ASSIGNED TASK:
Copy the lines verbatim, beginning with the line that contains "The width and" and continuing through the end of the data, and only those lines.

━━ DATA FOR REVIEW ━━

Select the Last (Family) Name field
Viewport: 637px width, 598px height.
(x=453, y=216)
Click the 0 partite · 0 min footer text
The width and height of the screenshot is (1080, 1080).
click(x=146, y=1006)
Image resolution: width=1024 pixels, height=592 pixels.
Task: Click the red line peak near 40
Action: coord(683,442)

━━━

EXERCISE RESULT:
The width and height of the screenshot is (1080, 1080).
click(x=146, y=1006)
Image resolution: width=1024 pixels, height=592 pixels.
Task: Click the red line peak near 40
Action: coord(683,442)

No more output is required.